Las Vegas Sands Corp may struggle to secure up to $2 billion in financing for mothballed projects and dent already-lowered valuations for the planned Hong Kong initial public offering of its Macau operations, bankers and analysts said.
The world's most valuable casino operator needs the money to complete its two suspended projects in Macau, which have become major embarrassments and eyesores as the company prepares to raise up to $2.5 billion in a public offering.
Sands Chief Executive Sheldon Adelson told Reuters in an interview last week that the company is in the process of securing financing to complete the two projects, which include mid-tier hotel brands, by 2011.
A source familiar with the situation said on Friday the sites are key to Sands' goal of creating the critical mass needed to make Macau a major destination market.
The source said Sands would prefer to secure the project financing ahead of the IPO but is not depending on it.
This is certainly a more challenging IPO and there's a lot of risks to it, said Susquehanna analyst Robert LaFleur, comparing the Sands IPO with a similar one for the less debt-laden Wynn Macau Ltd earlier this month. They're already partially pregnant with their Macau projects.
Highly leveraged Sands has come close to violating loan covenants and suspended work on several projects as it navigates the credit crisis that began last year. Chairman and founder Sheldon Adelson has injected $1 billion of his own money into the casino operator.
Sands' high debt load means its stock needs to be valued more cheaply than Wynn Macau to attract investors.
IPOs are still in demand in a buoyant market but one has to offer its shares at an even more attractive price to lure investment interest if its fundamentals are not so sound, said Ben Kwong, chief operating officer of KGI Asia.
The buzz among bankers is that the loan could fail to materialize before year-end and mark another setback for the company as it prepares to pass around the IPO hat.
Sands is tapping the loan market almost one year after canceling a $5.25 billion financing during the global crisis.
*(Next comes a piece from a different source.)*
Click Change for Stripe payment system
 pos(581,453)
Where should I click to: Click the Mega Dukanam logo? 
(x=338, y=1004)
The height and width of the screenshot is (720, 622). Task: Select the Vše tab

Its timing for the new loans is hardly ideal, however, as banks will be closing their books ahead of year-end and are reluctant to lend out in such huge sums, bankers said.
The banks are taking a wait-and-see approach, said a senior banker from a Chinese bank. Many are waiting to see which banks will indicate that they will take a substantial ticket.
Sands wants the money as the company, with long-term debt of about $10.6 billion, tries to wow the world with its gaming assets in Asia -- a huge growth market where it has several projects in Macau and one in Singapore.
The company has shored up its balance sheet through strict cost cuts, $600 million of exchangeable bonds and amendments to its $3.3 billion Macau credit facility.
However, nervousness about Macau's highly regulated gambling market and fickleness from China -- which supplies two-thirds of the enclave's gambling visitors --- are keeping potential lenders on the sidelines, bankers say.
That fickleness has been apparent in recent months, with China loosening visa restrictions for its citizens to travel to Macau, only to retighten them this month.
Worrying signals on people crossing the border are not good for loan syndications, said one banker. From a bank point of view, they undermine some basics.
Citigroup, Goldman Sachs Group Inc, Macau's Banco Nacional Ultramarino and Singapore's DBS Group Holdings Ltd would be the likely financiers of the loan for Sands, whose main Macau property is the Venetian, sources said.
Goldman had approached 25-30 banks, but only 15 attended the bank meeting in Macau last week, sources told Basis Point.
Venetian Macau is just too big for its relationship banks to miss, said a loans banker, who is looking at the deal. After all, it's the biggest project in Macau for the next few years to come, and you don't want to ruin the relationship with them.